Cory Diary : Do REITs take back more than they give ?

REITs have been in SGX for long time. Despite that people still has concern whether they take more than they give. If I am to invest in REITs obviously the benchmark will not just be more than they take only. They need to give enough back in the form of capital gain or dividends that are way above inflation in total.

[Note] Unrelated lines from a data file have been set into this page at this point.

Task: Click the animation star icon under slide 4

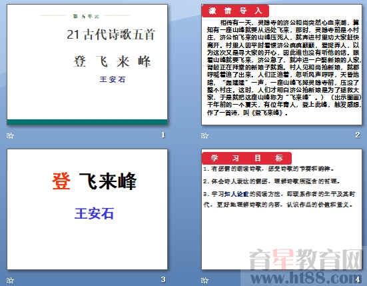Action: click(204, 280)
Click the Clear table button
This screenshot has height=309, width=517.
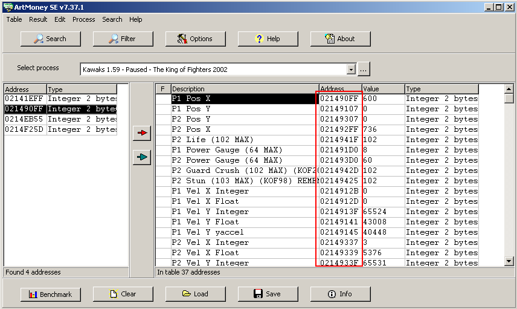coord(123,294)
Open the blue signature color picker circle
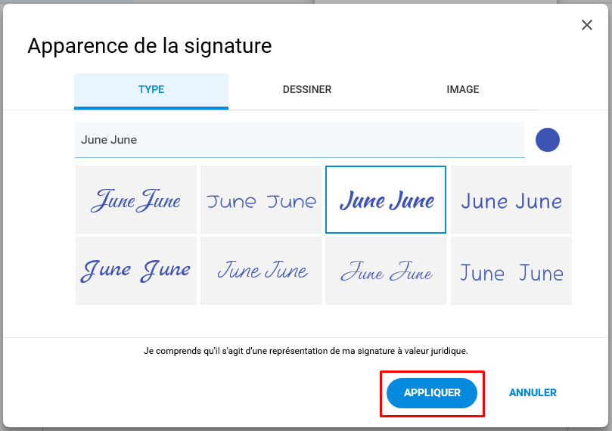Screen dimensions: 612x431 coord(547,140)
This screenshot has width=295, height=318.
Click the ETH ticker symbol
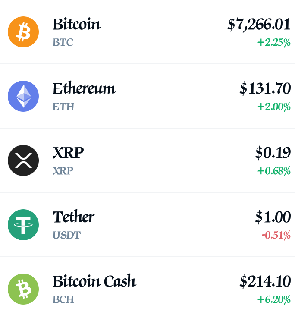pyautogui.click(x=63, y=107)
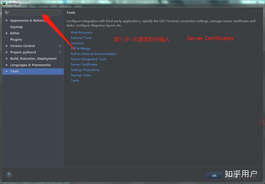
Task: Expand Build, Execution, Deployment
Action: (x=6, y=58)
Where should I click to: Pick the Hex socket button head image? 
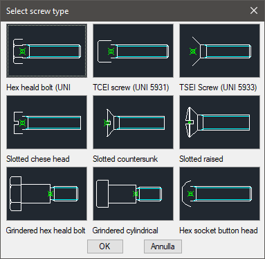pyautogui.click(x=220, y=194)
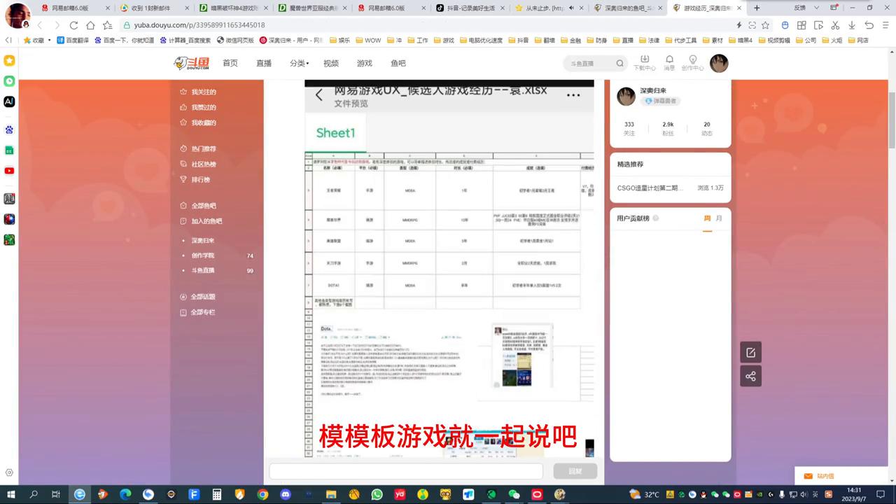896x504 pixels.
Task: Switch 用户贡献榜 leaderboard to 月 (monthly)
Action: pos(719,218)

This concept is pretty simple.

REITs Investment Returns = Capital Gain/Loss + Dividends , and Annualized

For the sake of a safer example, I will pick a stable REIT CMT. Yes, the one which I have blogged recently. CMT owns many Malls in Singapore whose tenant income are tied to tourist visits, impact of internet shopping and the local economy. And Funan Mall in the midst of AEI. I will take a peek on CMT for past 6 years performance starting from 1 May '11 ( after Ex-div ) till today.

During this period there are no retail rights issue which makes my calculation easier to compute. To make thing simple, I will use Yahoo monthly chart to calculate CMT annualized return on the stock price against today 1.97 closing. XIRR = -0.08.% which imply a capital loss. And then lookup on the total dividends distributed on the measured periods. Total : $0.6276. Combine both of them as table below.

So annualized returns for CMT for the past 6 years are 5.28%. What this mean is for every $10,000 dollar invested in CMT, you get $528 annually. A total of $3,168 or 31.7% for the total period.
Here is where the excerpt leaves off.